▶ [Task requirements]:
A - In the listing, add -47 to every coordinate, then write out each line starting with the line that contains "This screenshot has height=1242, width=623." and going on through the line that contains "click(392, 49)". Leave the pictures out.
B - Write the next part of the piece on Issa's scarecrow haiku, picking up after its last sentence.

▶ [Extract provided]:
This is Issa's earliest haiku that we have on the subject of scarecrows. The "gatekeepers" (yashiki mori) might also be translated, "keepers of the mansions." Kamakura is one of Japan's ancient capitals, on Sagami Bay southwest of Tokyo.


ぬっぽりと月見顔なるかがし哉
nuppori to tsukimi kao naru kagashi kana

that gentle
moon-gazing face...
a scarecrow



案山子にもうしろ向かれし栖哉
kagashi ni mo ushiro mukareshi sumika kana

even the scarecrow
turns his back to it...
my home



. WKD : Kobayashi Issa 小林一茶 in Edo .


とぶ蝶を憐み給へ立かがし
tobu choo o awaremi-tamae tatsu kagashi

don't just stand there,
scarecrow, show kindness
to the passing butterfly


This humorous hokku was written while Issa was on a trip to Edo and areas around it in the second half of the 8th month (early October) of 1814. Most of the crops have been harvested, and a scarecrow stands alone in a cut dry field or rice paddy. Butterflies and other insects, however, are still busy, flying here and there all day.
The hokku uses a warm, friendly, vigorous voice and teases the scarecrow for simply standing in the field after his job of protecting the crop has finished for this year. My friend, he implies, using -tamae, in Issa's time a moderately polite but friendly imperative popular among commoners, please show compassion for the butterfly, who's still very busy. Don't scare it away -- let it rest on you. Of course Issa is talking to humans as well.
Tr. and comment : Chris Drake



fui to tatsu ore o kagashi no kawari kana

suddenly I'm
standing, mind gone --
their new scarecrow


This hokku is from the eighth month (August, the beginning of lunar autumn) in 1818, when Issa was in his hometown and various towns nearby. In the hokku Issa seems to have suddenly found himself in a standing position, but he unable to understand why he stood up. Evidently he planned to do something, but by the time he has stood up the reason is gone and his mind temporarily empty or perhaps setting off in a new direction. Issa says someone -- he doesn't say who -- will surely be able use him as a new scarecrow to replace an old one discarded in the fall. In another hokku Issa associates this kind of absent-mindedness with a flash of lightning, so perhaps his forgetting is due to his trying to keep up with the constant flow of images and moments of connection that flash through his mind, some of which take form as haikai.

▶ [Data shown]:
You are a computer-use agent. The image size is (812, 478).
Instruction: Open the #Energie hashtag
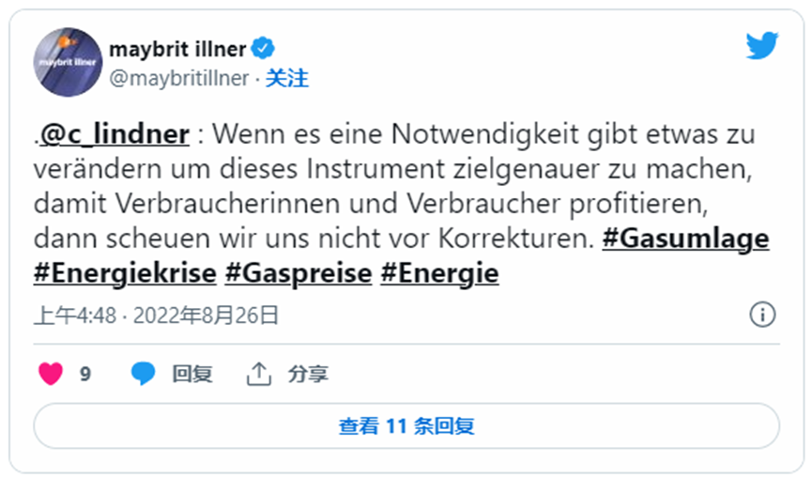(x=439, y=273)
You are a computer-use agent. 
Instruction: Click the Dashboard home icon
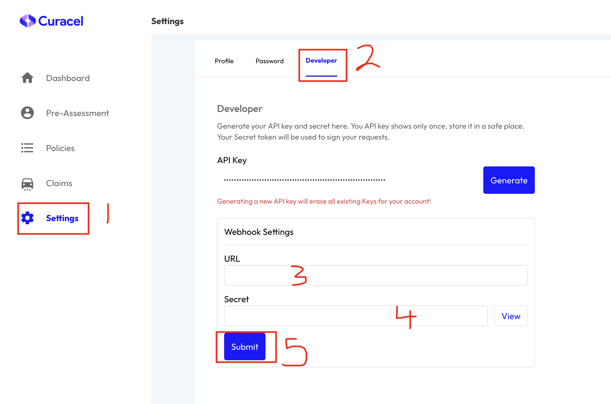[x=27, y=77]
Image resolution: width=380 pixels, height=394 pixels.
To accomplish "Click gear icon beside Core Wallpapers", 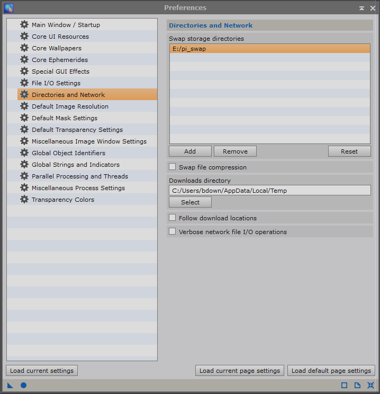I will click(24, 48).
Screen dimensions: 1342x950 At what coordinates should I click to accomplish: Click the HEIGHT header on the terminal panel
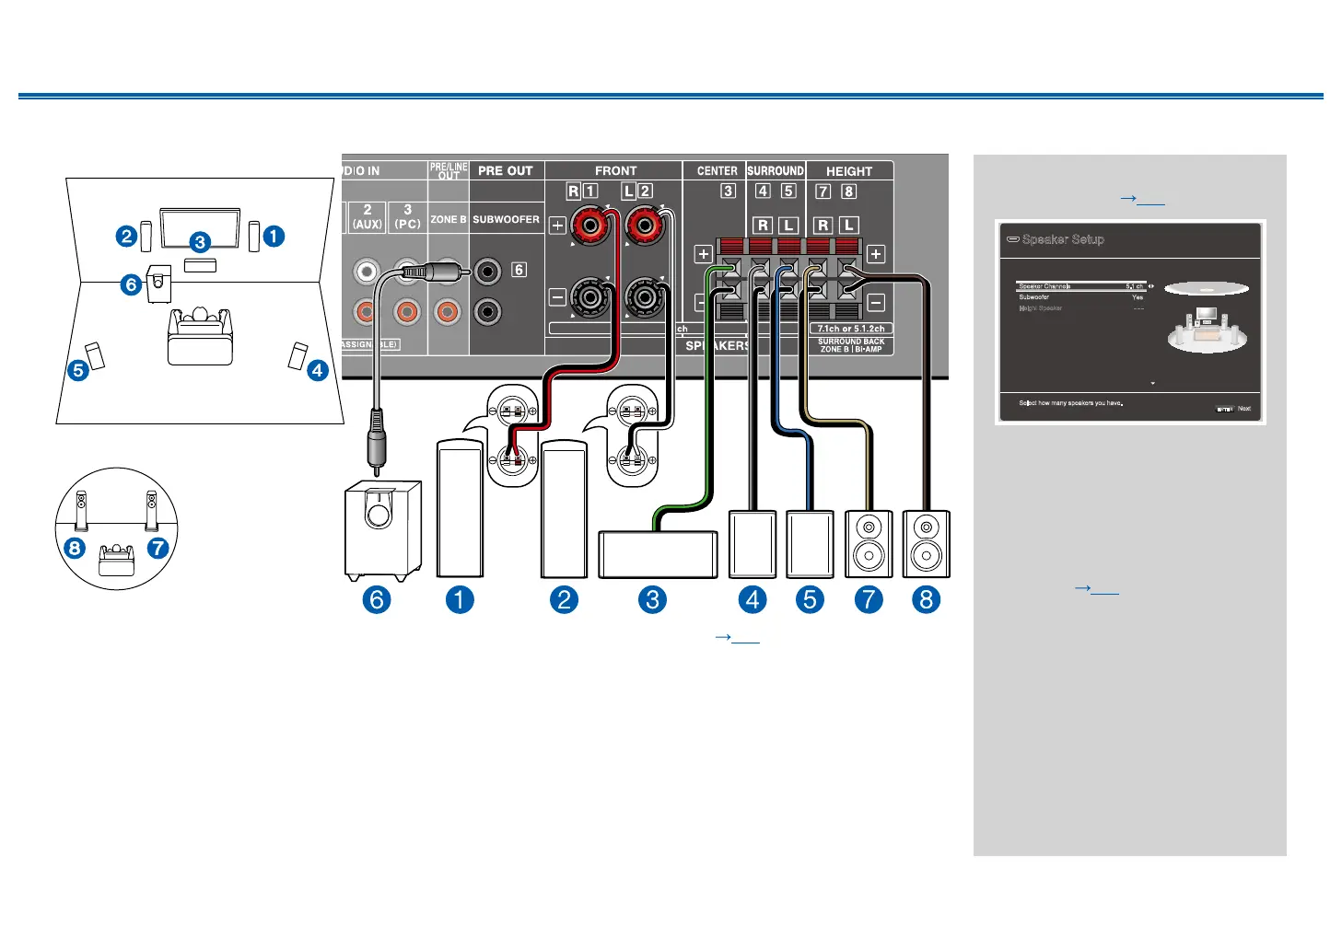[x=848, y=171]
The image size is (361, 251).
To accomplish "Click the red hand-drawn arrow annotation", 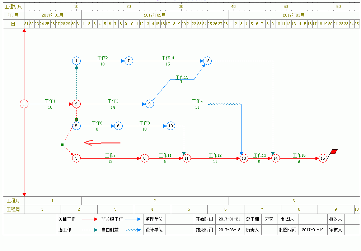I will tap(102, 143).
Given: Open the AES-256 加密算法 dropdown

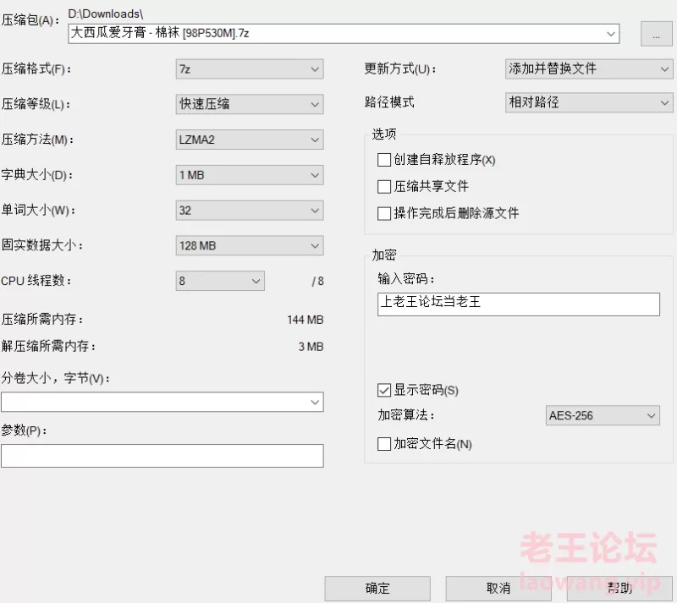Looking at the screenshot, I should click(602, 415).
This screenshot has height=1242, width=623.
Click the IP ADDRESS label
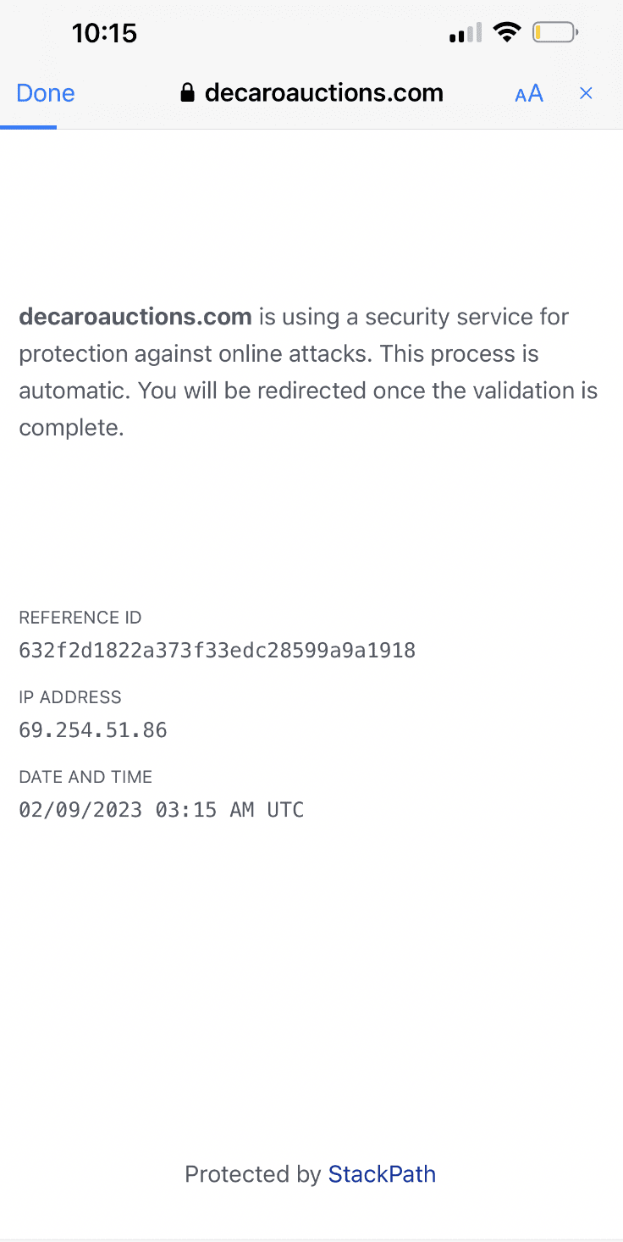click(70, 697)
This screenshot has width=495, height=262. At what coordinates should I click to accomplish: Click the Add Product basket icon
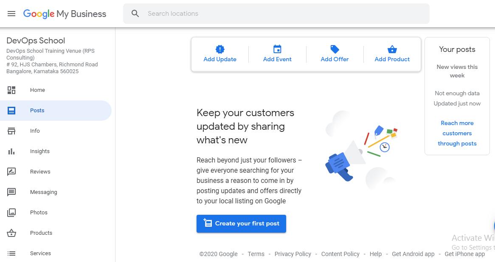click(392, 49)
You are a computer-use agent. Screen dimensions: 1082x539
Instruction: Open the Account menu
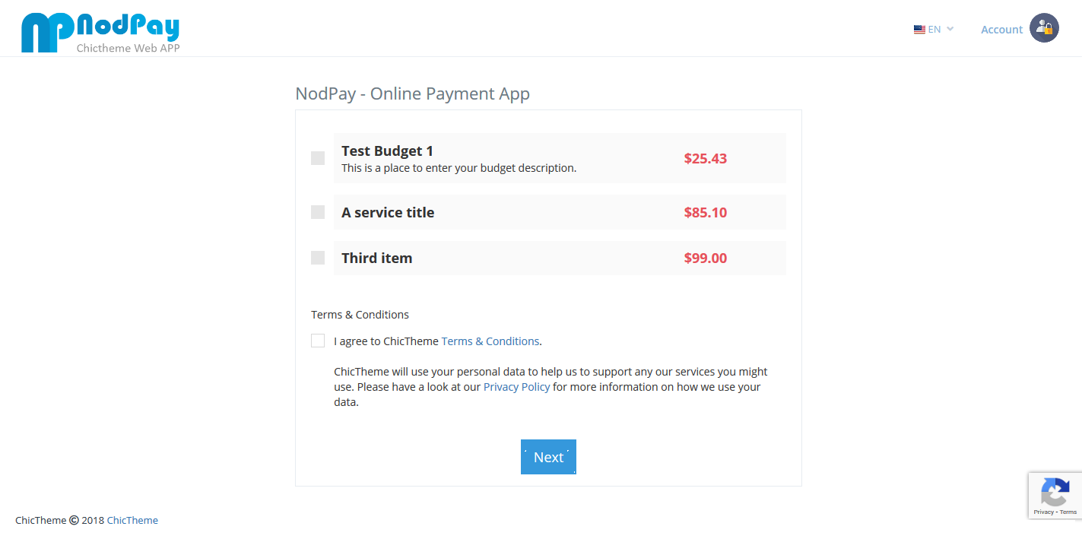(x=1001, y=30)
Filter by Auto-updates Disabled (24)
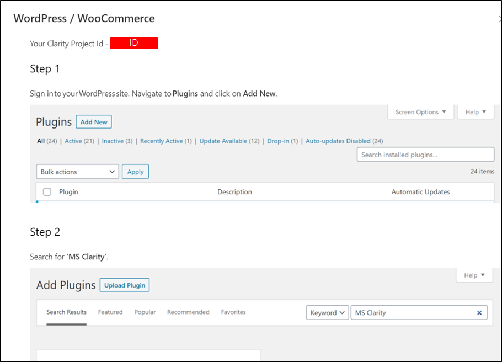This screenshot has width=502, height=362. pyautogui.click(x=344, y=141)
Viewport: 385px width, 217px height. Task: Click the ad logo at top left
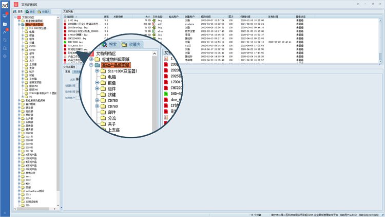(x=5, y=5)
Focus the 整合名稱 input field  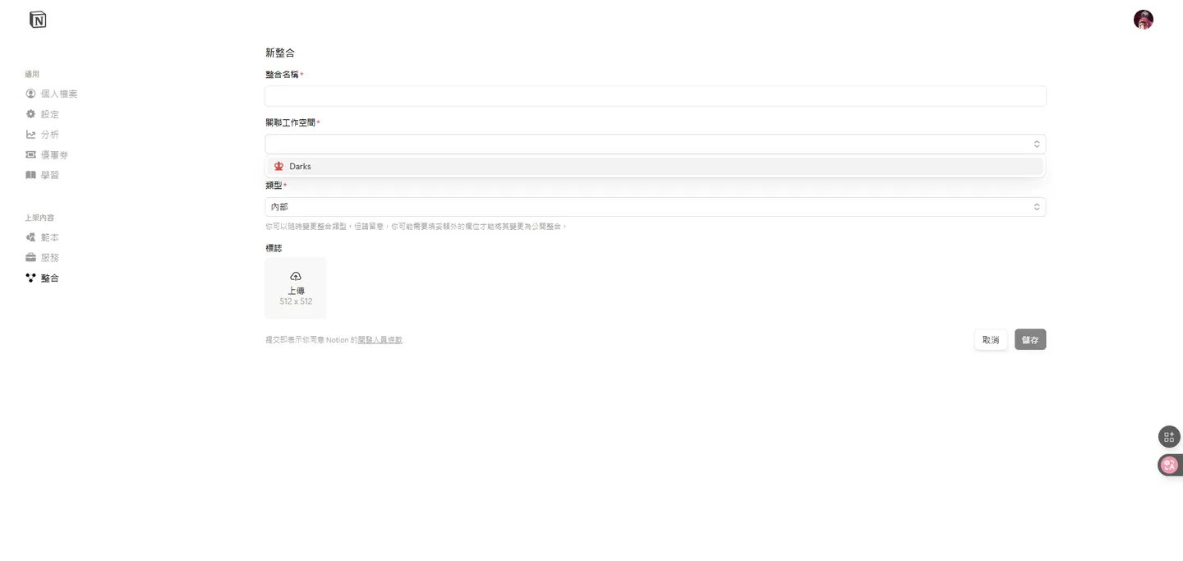[x=655, y=96]
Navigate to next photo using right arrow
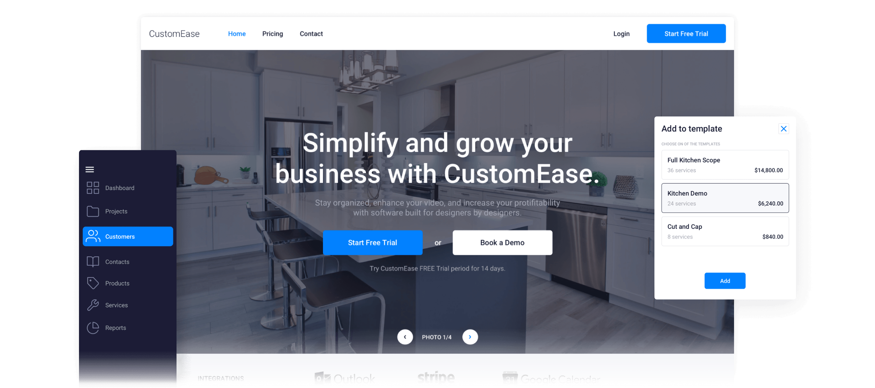The width and height of the screenshot is (875, 388). coord(470,337)
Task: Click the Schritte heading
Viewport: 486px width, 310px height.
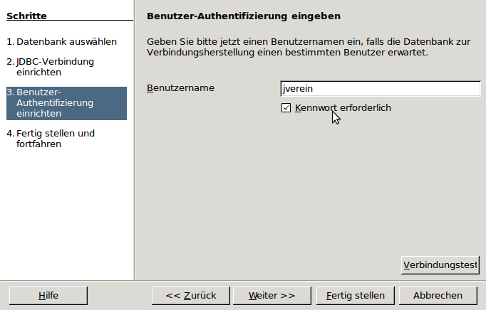Action: 26,16
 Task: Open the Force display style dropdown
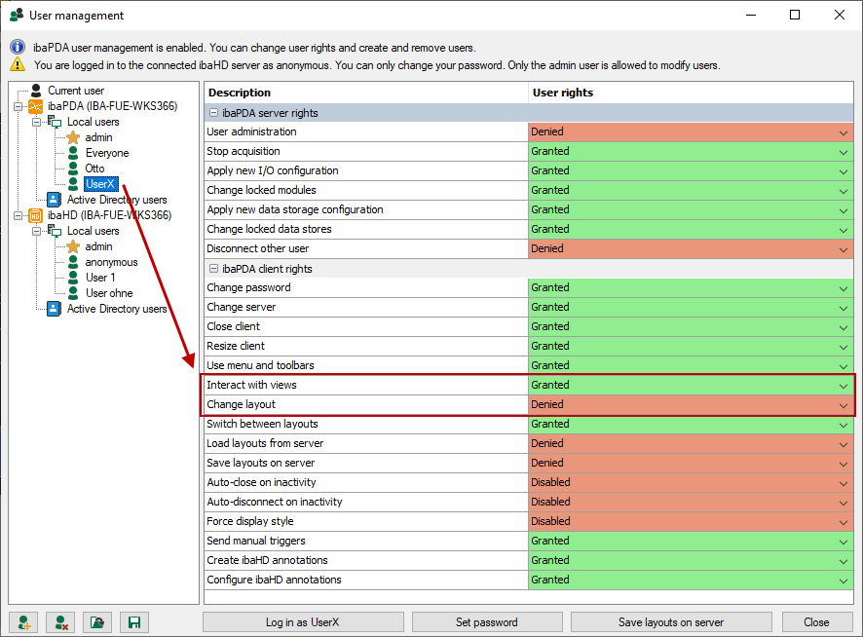point(843,522)
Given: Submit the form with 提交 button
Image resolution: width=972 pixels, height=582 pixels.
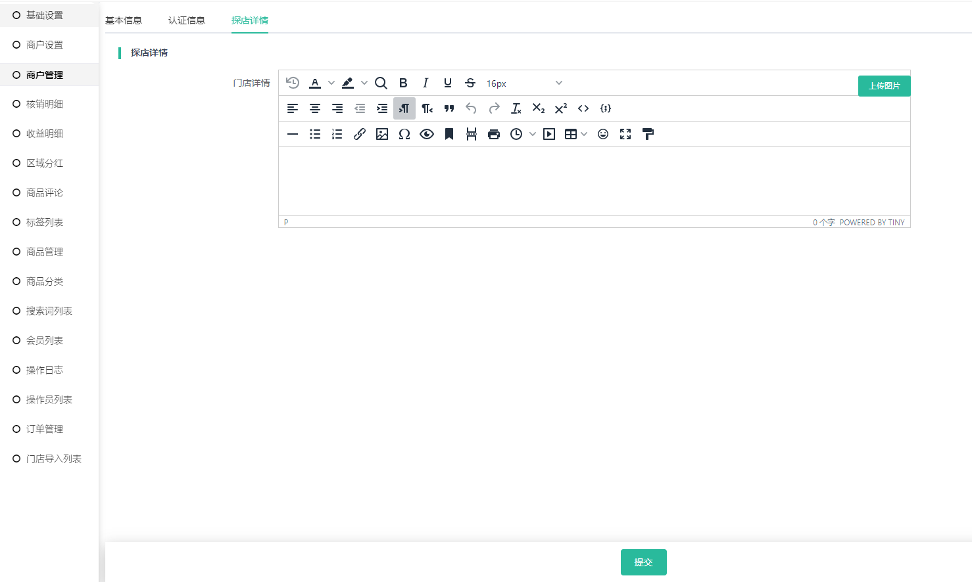Looking at the screenshot, I should [643, 562].
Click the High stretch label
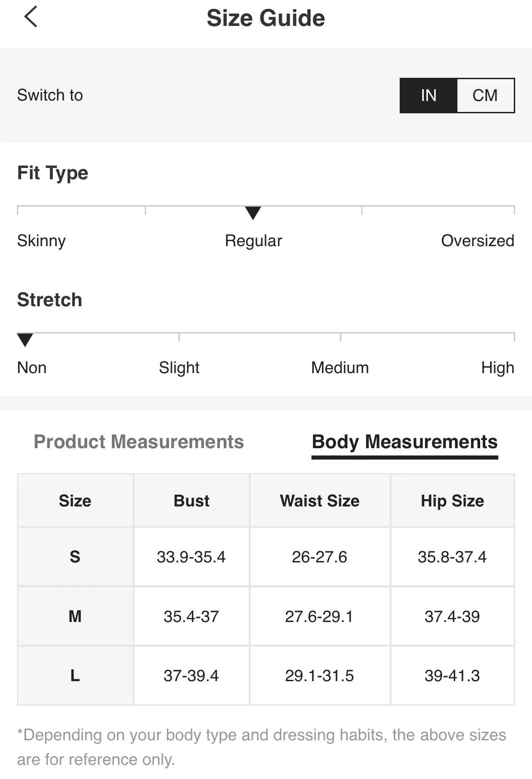Viewport: 532px width, 779px height. coord(497,368)
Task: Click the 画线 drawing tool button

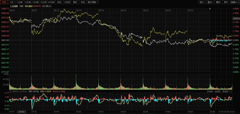Action: click(218, 2)
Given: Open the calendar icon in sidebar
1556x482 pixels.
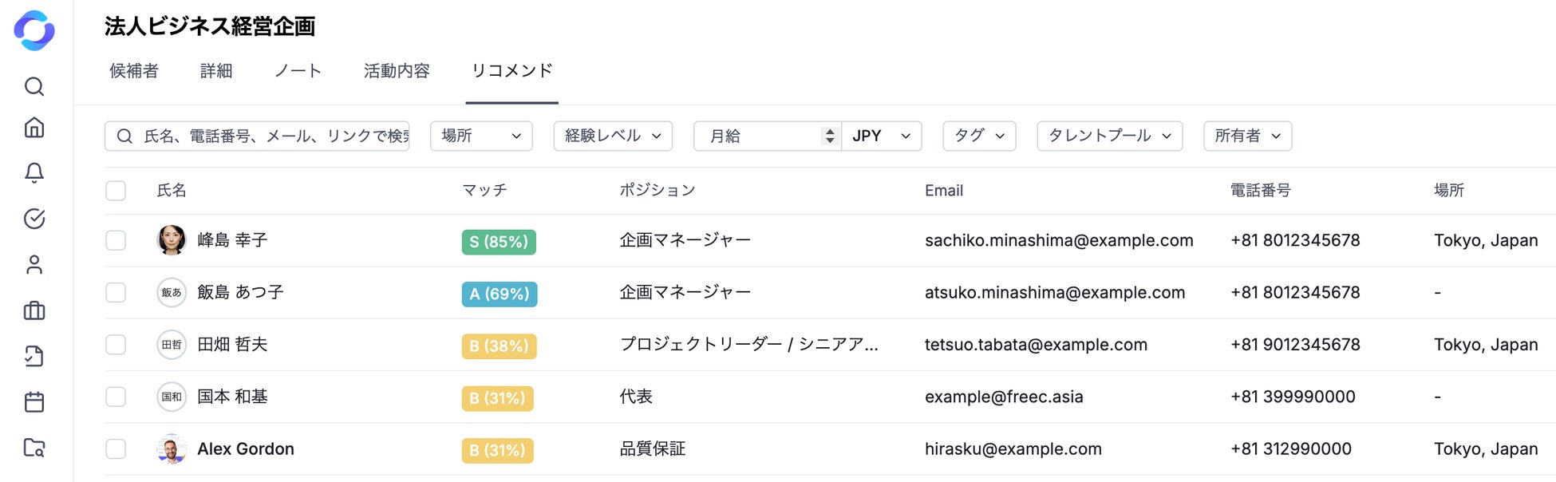Looking at the screenshot, I should (34, 401).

▶ [Answers by task]:
A -
This screenshot has height=1242, width=623.
Click the IP ADDRESS label
click(23, 650)
This screenshot has width=495, height=262. At what coordinates should I click to accomplish: Click the Add Product basket icon
click(345, 2)

B -
Issa may be half-seriously suggesting that many of his neighbors regard him as a strange, impractical person who would be more useful to the community if he were a scarecrow. In the hokku following this one in Issa's journal a scarecrow politely tells Issa that it stands pointing in the direction of Mount Obasute (also Ubasute), literally the Mountain Where An Old Aunt Was Abandoned, which is located in Issa's home province, and in another hokku Issa writes of a worn-out scarecrow actually being left on Mount Obasute.

In the most famous legend, portrayed in the No play Obasute, a man, hearing false rumors about his old aunt, carries her to the top of the mountain and leaves her there, where she dies and becomes a stone. Basho wrote a famous hokku about the old woman on the mountain from her point of view, and Issa may believe the legend. In any case, he evokes it in order to claim that he, straw-headed, impractical, and addicted to constantly thinking about new haikai, will soon be in the same situation as the old woman, since he's clearly becoming a scarecrow to be used and then discarded by some farmer after a season in the field.

The first (1814) version of the hokku translated above contains a similar image:

uka to kite ware o kagashi no kawari kana

my mind
floating -- they'll use me
as a new scarecrow


The image may be an attempt by Issa to write about the great flow of haikai images going through his mind, a flow that became even stronger after he moved back to his hometown.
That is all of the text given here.